AWS Cloud Control v1.27.0 published on Monday, Apr 14, 2025 by Pulumi

Creates a new secret. A secret can be a password, a set of credentials such as a user name and password, an OAuth token, or other secret information that you store in an encrypted form in Secrets Manager. For RDS master user credentials, see AWS::RDS::DBCluster MasterUserSecret. For RS admin user credentials, see AWS::Redshift::Cluster. To retrieve a secret in a CFNshort template, use a dynamic reference. For more information, see Retrieve a secret in an resource.
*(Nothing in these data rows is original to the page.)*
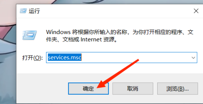This screenshot has width=203, height=104.
Task: Click the red arrow annotation tip
Action: click(x=98, y=87)
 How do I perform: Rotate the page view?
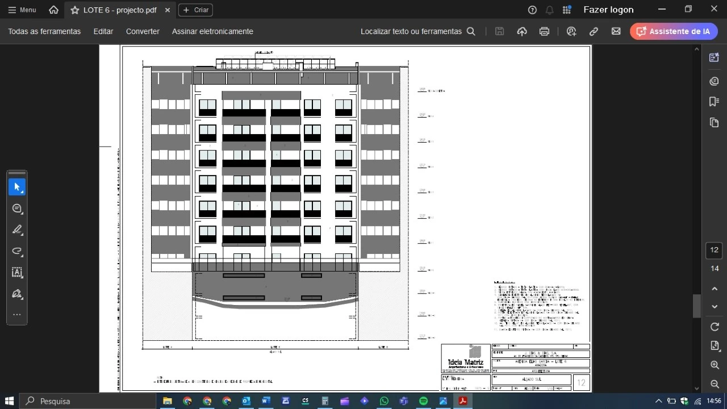(x=715, y=327)
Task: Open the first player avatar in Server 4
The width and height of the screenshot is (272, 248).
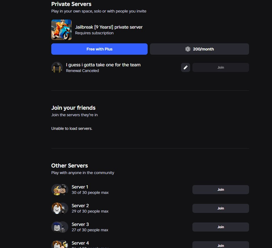Action: 56,244
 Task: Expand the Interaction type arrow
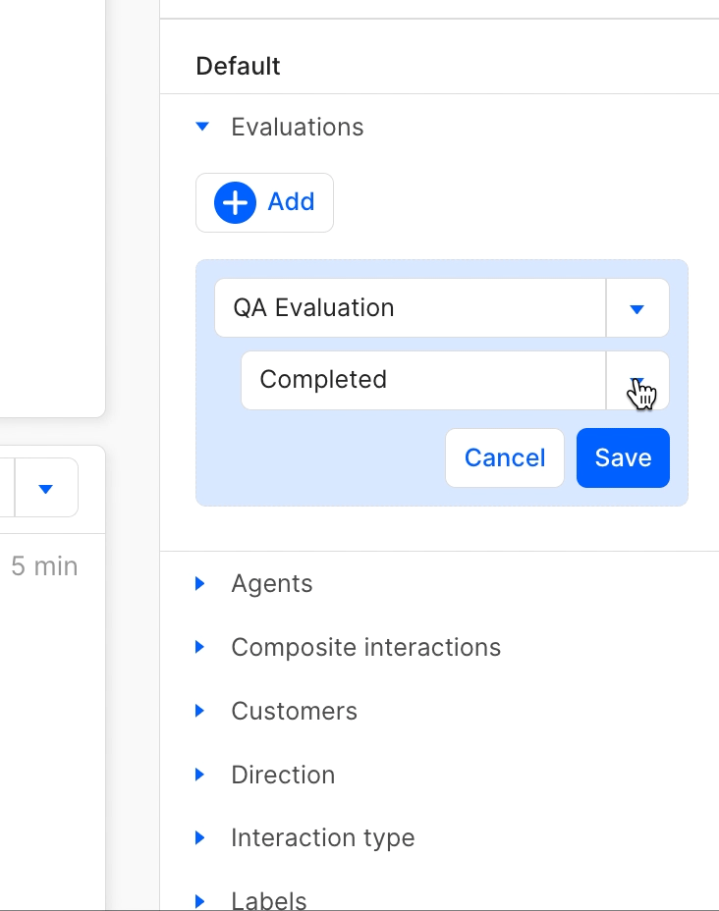(200, 837)
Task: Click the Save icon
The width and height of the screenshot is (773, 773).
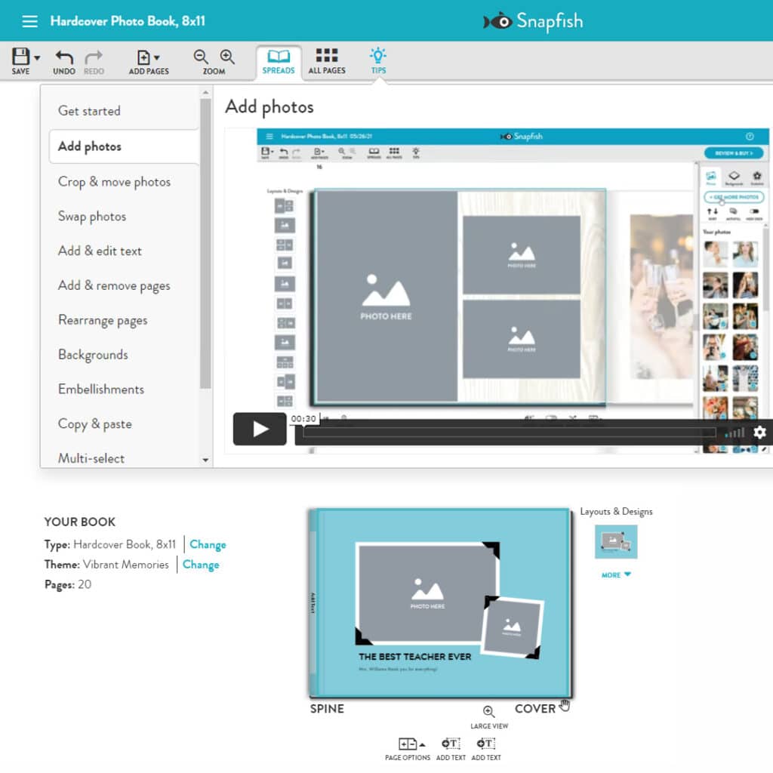Action: point(20,57)
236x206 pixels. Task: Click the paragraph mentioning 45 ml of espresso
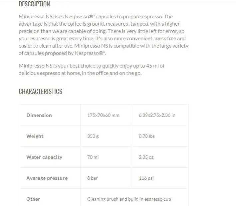(x=92, y=70)
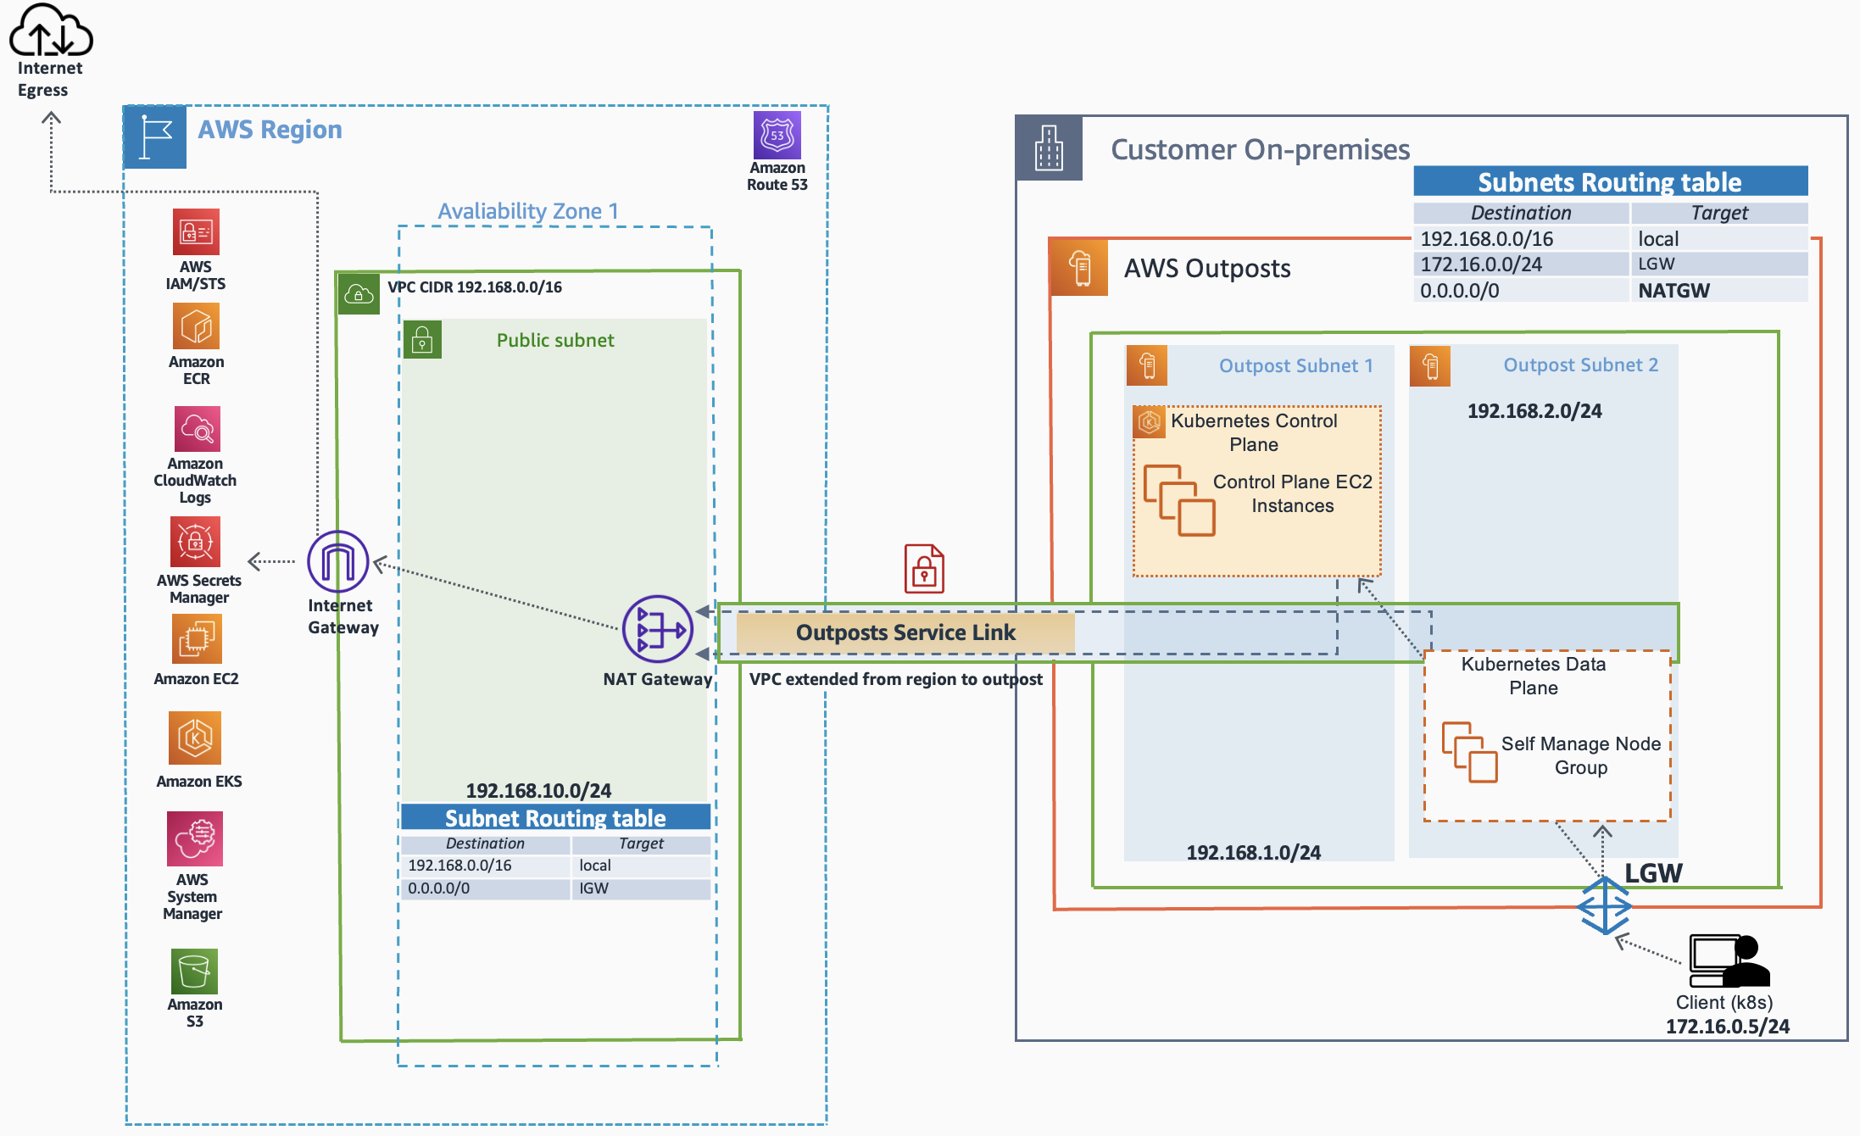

For information about creating a secret in the console, see Create a secret. For information about creating a secret using the CLI or SDK, see CreateSecret. For information about retrieving a secret in code, see Retrieve secrets from Secrets Manager.

Using getSecret

Two invocation forms are available. The direct form accepts plain arguments and either blocks until the result value is available, or returns a Promise-wrapped result. The output form accepts Input-wrapped arguments and returns an Output-wrapped result.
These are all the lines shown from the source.